#### PROBLEM DETAILS
So that nothing is lost, transcribe each line of the records exactly.

*** INPUT FOR THIS TASK ***

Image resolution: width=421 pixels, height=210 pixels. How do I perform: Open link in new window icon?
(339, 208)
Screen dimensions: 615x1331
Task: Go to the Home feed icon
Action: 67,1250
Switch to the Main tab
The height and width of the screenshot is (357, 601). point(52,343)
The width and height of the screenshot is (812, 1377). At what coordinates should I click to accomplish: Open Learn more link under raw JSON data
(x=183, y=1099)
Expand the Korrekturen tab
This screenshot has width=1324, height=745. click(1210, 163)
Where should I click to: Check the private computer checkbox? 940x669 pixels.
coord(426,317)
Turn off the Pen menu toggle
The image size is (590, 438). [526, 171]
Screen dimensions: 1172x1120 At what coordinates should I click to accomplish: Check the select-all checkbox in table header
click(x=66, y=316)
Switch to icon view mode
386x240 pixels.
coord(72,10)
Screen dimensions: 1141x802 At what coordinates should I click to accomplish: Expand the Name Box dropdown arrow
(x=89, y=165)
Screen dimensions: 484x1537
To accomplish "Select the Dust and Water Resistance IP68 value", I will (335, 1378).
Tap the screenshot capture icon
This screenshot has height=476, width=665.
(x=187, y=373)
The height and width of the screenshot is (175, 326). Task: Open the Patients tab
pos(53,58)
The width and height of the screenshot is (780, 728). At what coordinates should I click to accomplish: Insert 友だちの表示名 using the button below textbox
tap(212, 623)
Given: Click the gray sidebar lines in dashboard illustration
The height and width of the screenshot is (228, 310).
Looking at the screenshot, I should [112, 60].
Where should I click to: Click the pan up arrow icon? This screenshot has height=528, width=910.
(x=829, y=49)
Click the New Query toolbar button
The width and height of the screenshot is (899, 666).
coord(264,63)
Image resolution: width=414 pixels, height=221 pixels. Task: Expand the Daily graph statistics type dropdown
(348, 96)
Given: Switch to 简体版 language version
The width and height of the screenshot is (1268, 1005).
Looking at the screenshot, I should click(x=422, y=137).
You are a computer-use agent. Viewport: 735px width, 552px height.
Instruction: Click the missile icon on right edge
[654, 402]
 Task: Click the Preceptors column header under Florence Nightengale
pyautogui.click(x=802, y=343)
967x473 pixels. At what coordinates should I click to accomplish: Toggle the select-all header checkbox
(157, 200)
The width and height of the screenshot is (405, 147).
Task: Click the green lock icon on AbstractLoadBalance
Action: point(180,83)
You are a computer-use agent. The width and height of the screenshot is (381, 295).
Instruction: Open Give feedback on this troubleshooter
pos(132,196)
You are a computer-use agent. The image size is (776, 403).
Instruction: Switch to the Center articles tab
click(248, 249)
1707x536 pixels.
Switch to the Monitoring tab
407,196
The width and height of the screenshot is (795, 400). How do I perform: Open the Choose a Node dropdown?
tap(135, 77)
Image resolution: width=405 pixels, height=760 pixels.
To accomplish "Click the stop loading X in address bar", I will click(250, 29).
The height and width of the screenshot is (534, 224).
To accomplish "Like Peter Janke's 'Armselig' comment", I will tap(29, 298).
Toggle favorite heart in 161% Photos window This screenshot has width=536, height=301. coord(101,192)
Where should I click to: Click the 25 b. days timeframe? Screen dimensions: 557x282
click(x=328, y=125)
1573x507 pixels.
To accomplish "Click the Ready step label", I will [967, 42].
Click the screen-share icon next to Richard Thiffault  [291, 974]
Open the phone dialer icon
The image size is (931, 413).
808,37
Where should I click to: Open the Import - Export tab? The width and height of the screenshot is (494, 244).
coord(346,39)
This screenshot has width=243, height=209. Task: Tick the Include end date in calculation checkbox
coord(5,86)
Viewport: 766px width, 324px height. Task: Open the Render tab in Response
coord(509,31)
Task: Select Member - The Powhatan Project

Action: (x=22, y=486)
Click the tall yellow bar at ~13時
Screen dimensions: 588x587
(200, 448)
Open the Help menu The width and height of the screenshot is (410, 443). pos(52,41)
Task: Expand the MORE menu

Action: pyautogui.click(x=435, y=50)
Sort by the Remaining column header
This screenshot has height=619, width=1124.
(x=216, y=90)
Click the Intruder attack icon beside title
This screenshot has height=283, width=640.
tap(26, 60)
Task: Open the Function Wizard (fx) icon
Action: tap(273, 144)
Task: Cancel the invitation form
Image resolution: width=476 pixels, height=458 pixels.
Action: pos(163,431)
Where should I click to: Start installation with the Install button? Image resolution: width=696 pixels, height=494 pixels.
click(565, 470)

*** End of INPUT FOR THIS TASK ***

#### RESULT
Image resolution: width=421 pixels, height=210 pixels. How do I perform: Open link in new window icon?
(339, 208)
Screen dimensions: 615x1331
Task: Go to the Home feed icon
Action: 67,1250
Switch to the Main tab
The height and width of the screenshot is (357, 601). point(52,343)
The width and height of the screenshot is (812, 1377). At what coordinates should I click to accomplish: Open Learn more link under raw JSON data
(x=183, y=1099)
Expand the Korrekturen tab
This screenshot has width=1324, height=745. click(1210, 163)
Where should I click to: Check the private computer checkbox? 940x669 pixels.
coord(426,317)
Turn off the Pen menu toggle
The image size is (590, 438). [526, 171]
Screen dimensions: 1172x1120 At what coordinates should I click to accomplish: Check the select-all checkbox in table header
click(x=66, y=316)
Switch to icon view mode
386x240 pixels.
coord(72,10)
Screen dimensions: 1141x802 At what coordinates should I click to accomplish: Expand the Name Box dropdown arrow
(x=89, y=165)
Screen dimensions: 484x1537
To accomplish "Select the Dust and Water Resistance IP68 value", I will (335, 1378).
Tap the screenshot capture icon
This screenshot has height=476, width=665.
(x=187, y=373)
The height and width of the screenshot is (175, 326). Task: Open the Patients tab
pos(53,58)
The width and height of the screenshot is (780, 728). At what coordinates should I click to accomplish: Insert 友だちの表示名 using the button below textbox
tap(212, 623)
Given: Click the gray sidebar lines in dashboard illustration
The height and width of the screenshot is (228, 310).
Looking at the screenshot, I should [112, 60].
Where should I click to: Click the pan up arrow icon? This screenshot has height=528, width=910.
(x=829, y=49)
Click the New Query toolbar button
The width and height of the screenshot is (899, 666).
coord(264,63)
Image resolution: width=414 pixels, height=221 pixels. Task: Expand the Daily graph statistics type dropdown
(348, 96)
Given: Switch to 简体版 language version
The width and height of the screenshot is (1268, 1005).
Looking at the screenshot, I should click(x=422, y=137).
You are a computer-use agent. Viewport: 735px width, 552px height.
Instruction: Click the missile icon on right edge
[654, 402]
 Task: Click the Preceptors column header under Florence Nightengale
pyautogui.click(x=802, y=343)
967x473 pixels. At what coordinates should I click to accomplish: Toggle the select-all header checkbox
(157, 200)
The width and height of the screenshot is (405, 147).
Task: Click the green lock icon on AbstractLoadBalance
Action: point(180,83)
You are a computer-use agent. The width and height of the screenshot is (381, 295).
Instruction: Open Give feedback on this troubleshooter
pos(132,196)
You are a computer-use agent. The image size is (776, 403).
Instruction: Switch to the Center articles tab
click(248, 249)
1707x536 pixels.
Switch to the Monitoring tab
407,196
The width and height of the screenshot is (795, 400). How do I perform: Open the Choose a Node dropdown?
tap(135, 77)
Image resolution: width=405 pixels, height=760 pixels.
To accomplish "Click the stop loading X in address bar", I will click(250, 29).
The height and width of the screenshot is (534, 224).
To accomplish "Like Peter Janke's 'Armselig' comment", I will tap(29, 298).
Toggle favorite heart in 161% Photos window This screenshot has width=536, height=301. coord(101,192)
Where should I click to: Click the 25 b. days timeframe? Screen dimensions: 557x282
click(x=328, y=125)
1573x507 pixels.
To accomplish "Click the Ready step label", I will [967, 42].
Click the screen-share icon next to Richard Thiffault  [291, 974]
Open the phone dialer icon
The image size is (931, 413).
808,37
Where should I click to: Open the Import - Export tab? The width and height of the screenshot is (494, 244).
coord(346,39)
This screenshot has width=243, height=209. Task: Tick the Include end date in calculation checkbox
coord(5,86)
Viewport: 766px width, 324px height. Task: Open the Render tab in Response
coord(509,31)
Task: Select Member - The Powhatan Project

Action: (x=22, y=486)
Click the tall yellow bar at ~13時
Screen dimensions: 588x587
(200, 448)
Open the Help menu The width and height of the screenshot is (410, 443). pos(52,41)
Task: Expand the MORE menu

Action: pyautogui.click(x=435, y=50)
Sort by the Remaining column header
This screenshot has height=619, width=1124.
(x=216, y=90)
Click the Intruder attack icon beside title
This screenshot has height=283, width=640.
tap(26, 60)
Task: Open the Function Wizard (fx) icon
Action: tap(273, 144)
Task: Cancel the invitation form
Image resolution: width=476 pixels, height=458 pixels.
Action: pos(163,431)
Where should I click to: Start installation with the Install button? Image resolution: width=696 pixels, height=494 pixels.
click(565, 470)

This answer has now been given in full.